**** Text excerpt ****
I think it is interesting to consider the conservative movement today within this context. After the election, there was some blood-letting and many argued that conservatives had to redefine themselves. Instead they seem to believe they should return to the Clinton era strategy – bottleneck Washington, undermine reform, challenge every big policy initiative and use lies and fear-mongering to turn the country against the presidency. The problem is hints are again emerging that this strategy is effective. In a country where many take pride in their ignorance or the stone-like quality of their, often uninformed, opinions, framing debates in this way is very effective. This is particularly true with a mainstream media establishment that has lost its heart and tends to report as if there were no facts to confront the he said-she said nature of debates in the political arena. The big problem is we have serious long term challenges that will go unaddressed if this absurdity continues. Beyond healthcare is the still reeling economy, global warming, retirement costs in the coming years, persistent racial inequalities and ongoing income disparity differentials that undermine democracy itself. If we do not soon address these problems, I believe rumors of the not too distant demise of America might not be so exaggerated . . .

Saturday, August 01, 2009

Framing Healthcare: Fear is a Friend of Foes

Republicans, conservative talk radio and even abortion foes have come together to rejuvenate a brilliant idea from none other than the Bush administration. Renaming the inheritance tax as the death tax was a brilliant strategy used a few years ago to end an important aspect of our ideas of American meritocracy. Now they are taking a provision from the new healthcare bill to do a similar thing – use fear as a motivating factor to get the very group that need healthcare reform to oppose it. The so called “death care” provision simply asks doctors to assist patients in making living wills and other preparations for all of our ultimate fate (http://www.washingtonpost.com/wp-dyn/content/article/2009/07/31/AR2009073103148_pf.html). Yet as the powerful have known from time immemorial, besides divide and conquer, fear is one of the greatest motivators.
****
◆ Task to carry out ◆
Carry on the blog post about framing the healthcare debate, picking up right after its final sentence.
**** Record extracts ****
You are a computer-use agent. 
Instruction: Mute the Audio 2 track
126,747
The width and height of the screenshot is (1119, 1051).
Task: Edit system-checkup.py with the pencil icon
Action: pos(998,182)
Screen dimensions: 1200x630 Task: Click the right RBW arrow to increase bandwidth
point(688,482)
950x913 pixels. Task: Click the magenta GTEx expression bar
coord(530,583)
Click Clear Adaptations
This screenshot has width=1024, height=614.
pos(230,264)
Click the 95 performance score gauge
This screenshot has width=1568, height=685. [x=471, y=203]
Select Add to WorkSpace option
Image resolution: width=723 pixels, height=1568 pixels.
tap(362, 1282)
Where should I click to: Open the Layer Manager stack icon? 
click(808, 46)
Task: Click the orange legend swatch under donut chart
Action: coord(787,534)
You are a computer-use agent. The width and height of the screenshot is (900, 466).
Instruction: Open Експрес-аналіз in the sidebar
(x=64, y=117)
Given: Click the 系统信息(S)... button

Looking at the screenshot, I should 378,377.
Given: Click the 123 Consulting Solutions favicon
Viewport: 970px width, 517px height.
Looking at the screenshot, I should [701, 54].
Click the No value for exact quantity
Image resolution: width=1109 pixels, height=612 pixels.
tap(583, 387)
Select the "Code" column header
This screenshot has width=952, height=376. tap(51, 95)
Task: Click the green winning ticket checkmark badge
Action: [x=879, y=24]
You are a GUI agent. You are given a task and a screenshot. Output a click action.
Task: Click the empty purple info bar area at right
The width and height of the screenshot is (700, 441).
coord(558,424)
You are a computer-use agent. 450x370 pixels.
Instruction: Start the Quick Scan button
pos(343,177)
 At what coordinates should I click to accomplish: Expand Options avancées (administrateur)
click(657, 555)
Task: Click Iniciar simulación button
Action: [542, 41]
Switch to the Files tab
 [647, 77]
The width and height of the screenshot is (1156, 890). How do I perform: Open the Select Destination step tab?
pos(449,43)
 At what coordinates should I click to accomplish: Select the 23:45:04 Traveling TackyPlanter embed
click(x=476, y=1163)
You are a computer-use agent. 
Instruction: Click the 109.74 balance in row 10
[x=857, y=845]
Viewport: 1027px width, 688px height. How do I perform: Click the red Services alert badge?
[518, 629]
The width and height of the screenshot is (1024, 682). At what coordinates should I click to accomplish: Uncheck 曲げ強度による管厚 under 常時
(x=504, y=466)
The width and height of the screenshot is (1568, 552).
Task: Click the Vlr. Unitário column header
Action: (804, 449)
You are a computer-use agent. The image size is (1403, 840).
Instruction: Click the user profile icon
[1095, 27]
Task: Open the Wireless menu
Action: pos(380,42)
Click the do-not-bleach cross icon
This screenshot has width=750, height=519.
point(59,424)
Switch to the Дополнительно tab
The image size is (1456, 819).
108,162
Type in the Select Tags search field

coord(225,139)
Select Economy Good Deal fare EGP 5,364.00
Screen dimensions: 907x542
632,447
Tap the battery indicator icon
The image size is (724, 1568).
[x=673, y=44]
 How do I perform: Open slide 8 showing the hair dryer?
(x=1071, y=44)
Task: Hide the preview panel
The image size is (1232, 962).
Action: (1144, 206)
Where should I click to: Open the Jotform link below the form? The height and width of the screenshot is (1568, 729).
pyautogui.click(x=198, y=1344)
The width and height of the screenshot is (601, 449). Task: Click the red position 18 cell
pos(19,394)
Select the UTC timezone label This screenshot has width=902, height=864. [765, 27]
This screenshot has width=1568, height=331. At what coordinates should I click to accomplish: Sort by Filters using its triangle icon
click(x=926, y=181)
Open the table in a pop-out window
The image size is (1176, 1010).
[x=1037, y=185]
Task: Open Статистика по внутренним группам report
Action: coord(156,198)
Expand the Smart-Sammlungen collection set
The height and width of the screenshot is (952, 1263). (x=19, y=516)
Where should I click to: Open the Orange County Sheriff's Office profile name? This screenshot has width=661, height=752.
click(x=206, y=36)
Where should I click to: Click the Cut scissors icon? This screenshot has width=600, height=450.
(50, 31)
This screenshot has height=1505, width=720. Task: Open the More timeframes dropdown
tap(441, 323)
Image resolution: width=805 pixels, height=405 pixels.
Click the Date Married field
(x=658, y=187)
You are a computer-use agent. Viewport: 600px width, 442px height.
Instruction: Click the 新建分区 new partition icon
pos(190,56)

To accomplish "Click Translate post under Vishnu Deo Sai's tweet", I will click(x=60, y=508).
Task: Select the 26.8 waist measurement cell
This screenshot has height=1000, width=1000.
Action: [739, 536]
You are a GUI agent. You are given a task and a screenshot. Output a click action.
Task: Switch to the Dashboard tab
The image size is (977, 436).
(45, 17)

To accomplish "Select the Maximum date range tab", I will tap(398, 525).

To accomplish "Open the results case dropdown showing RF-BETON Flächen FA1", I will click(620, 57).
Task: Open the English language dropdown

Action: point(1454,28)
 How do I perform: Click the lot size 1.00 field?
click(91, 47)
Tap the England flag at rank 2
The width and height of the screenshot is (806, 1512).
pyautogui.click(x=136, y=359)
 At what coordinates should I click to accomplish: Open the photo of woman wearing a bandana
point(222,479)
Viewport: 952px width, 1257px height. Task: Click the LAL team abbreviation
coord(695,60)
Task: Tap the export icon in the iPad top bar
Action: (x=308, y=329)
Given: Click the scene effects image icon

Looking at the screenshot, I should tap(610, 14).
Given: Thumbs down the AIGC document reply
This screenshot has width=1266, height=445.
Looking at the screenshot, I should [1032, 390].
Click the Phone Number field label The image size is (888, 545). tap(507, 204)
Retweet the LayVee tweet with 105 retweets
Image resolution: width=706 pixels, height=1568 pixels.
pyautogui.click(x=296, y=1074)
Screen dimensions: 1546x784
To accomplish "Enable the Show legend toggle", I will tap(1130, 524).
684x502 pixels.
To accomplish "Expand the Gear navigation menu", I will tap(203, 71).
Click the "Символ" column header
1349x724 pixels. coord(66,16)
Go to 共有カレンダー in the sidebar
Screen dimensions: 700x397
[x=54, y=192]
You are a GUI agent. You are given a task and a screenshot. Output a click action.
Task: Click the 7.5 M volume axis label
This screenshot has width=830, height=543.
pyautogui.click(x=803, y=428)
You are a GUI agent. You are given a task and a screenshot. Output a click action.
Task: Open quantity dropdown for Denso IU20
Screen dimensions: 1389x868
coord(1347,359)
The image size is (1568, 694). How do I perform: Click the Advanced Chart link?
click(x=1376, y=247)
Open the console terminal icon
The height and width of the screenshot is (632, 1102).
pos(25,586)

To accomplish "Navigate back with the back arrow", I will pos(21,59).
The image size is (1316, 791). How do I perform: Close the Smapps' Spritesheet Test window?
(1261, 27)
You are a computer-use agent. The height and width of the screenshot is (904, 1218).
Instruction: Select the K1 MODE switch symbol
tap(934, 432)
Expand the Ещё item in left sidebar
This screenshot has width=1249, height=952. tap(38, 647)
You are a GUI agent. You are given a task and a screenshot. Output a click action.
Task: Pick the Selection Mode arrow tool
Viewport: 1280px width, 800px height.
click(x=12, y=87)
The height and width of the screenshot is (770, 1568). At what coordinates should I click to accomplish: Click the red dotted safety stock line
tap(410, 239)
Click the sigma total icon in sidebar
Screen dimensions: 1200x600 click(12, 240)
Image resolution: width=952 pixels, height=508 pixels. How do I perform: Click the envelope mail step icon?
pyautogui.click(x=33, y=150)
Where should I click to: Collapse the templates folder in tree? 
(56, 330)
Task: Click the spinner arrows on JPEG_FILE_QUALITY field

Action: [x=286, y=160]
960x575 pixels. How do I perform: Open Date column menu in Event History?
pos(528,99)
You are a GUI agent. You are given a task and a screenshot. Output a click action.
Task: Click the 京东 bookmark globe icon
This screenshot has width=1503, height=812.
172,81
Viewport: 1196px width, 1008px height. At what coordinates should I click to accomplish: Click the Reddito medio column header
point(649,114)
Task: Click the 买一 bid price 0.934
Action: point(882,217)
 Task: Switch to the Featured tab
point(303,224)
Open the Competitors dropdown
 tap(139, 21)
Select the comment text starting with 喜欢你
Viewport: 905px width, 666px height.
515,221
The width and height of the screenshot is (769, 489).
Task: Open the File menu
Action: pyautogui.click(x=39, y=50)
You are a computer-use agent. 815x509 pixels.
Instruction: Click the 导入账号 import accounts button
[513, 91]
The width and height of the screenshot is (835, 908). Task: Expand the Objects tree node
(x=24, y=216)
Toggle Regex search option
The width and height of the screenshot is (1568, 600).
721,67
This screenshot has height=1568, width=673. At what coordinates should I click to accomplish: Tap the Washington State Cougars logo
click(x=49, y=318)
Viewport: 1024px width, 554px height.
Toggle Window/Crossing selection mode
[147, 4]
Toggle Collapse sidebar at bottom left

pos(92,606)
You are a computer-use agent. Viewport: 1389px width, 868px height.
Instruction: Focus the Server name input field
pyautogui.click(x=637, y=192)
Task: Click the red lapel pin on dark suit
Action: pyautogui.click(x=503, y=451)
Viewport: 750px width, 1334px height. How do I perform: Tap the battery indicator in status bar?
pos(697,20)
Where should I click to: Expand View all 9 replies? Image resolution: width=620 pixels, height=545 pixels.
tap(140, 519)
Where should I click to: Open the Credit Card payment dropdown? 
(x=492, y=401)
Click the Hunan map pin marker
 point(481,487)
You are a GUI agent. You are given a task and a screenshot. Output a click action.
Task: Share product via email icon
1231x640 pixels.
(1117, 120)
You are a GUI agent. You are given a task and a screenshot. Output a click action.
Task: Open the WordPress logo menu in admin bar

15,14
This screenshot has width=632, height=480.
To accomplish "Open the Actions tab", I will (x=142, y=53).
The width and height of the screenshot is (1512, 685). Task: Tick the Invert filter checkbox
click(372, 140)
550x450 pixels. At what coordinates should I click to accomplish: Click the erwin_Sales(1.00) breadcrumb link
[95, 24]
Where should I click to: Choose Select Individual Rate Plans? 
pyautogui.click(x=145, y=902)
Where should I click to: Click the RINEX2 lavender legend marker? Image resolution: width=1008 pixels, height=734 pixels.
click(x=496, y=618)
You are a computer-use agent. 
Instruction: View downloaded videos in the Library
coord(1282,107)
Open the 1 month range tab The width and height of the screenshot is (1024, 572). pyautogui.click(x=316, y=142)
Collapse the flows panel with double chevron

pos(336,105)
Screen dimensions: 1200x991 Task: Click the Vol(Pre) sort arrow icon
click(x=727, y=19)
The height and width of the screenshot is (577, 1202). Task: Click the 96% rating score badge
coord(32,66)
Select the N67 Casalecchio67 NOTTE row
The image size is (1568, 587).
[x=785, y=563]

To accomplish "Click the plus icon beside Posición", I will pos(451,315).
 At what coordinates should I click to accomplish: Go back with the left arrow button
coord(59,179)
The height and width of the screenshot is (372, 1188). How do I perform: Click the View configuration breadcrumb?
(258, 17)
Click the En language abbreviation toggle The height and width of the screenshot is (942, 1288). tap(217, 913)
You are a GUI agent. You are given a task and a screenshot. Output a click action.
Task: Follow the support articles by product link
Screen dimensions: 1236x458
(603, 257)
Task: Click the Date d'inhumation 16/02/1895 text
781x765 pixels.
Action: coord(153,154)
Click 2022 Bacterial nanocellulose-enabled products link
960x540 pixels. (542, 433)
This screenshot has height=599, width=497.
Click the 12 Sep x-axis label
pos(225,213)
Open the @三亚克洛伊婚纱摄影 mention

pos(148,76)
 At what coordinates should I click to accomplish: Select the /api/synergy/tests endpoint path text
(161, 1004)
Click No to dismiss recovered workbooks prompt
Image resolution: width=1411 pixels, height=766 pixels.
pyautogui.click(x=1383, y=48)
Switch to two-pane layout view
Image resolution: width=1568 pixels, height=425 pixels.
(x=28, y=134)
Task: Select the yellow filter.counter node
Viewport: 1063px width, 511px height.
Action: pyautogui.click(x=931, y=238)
****
◆ Response to the task ◆
It was used after 911 to start a war, undermine the constitution and misdirect a growing list of scandals that plagued the administration in the aftermath (remember all those terror alert raises at opportune moments that somehow never materialized in reality)? Now they are using the arsenal that continues to allow them to dominate public discourse and debate. Fear, divide and conquer (see Gates fiasco and Sotomayor hearing), and misinformation are their arms and they trump the still enervated Democrats, that can’t seem to find the needed ganas even in the thrall of a major electoral victory. Can we survive without substantial changes to the healthcare system? What will we do when the baby boomers start retiring in mass? How can we handle the growing obesity pandemic and its enormous long-term health costs? Can profits trump the public interest in perpetuity? Like the environment, these are questions our kids and grandkids will have to answer if conservatives have anything to say about it.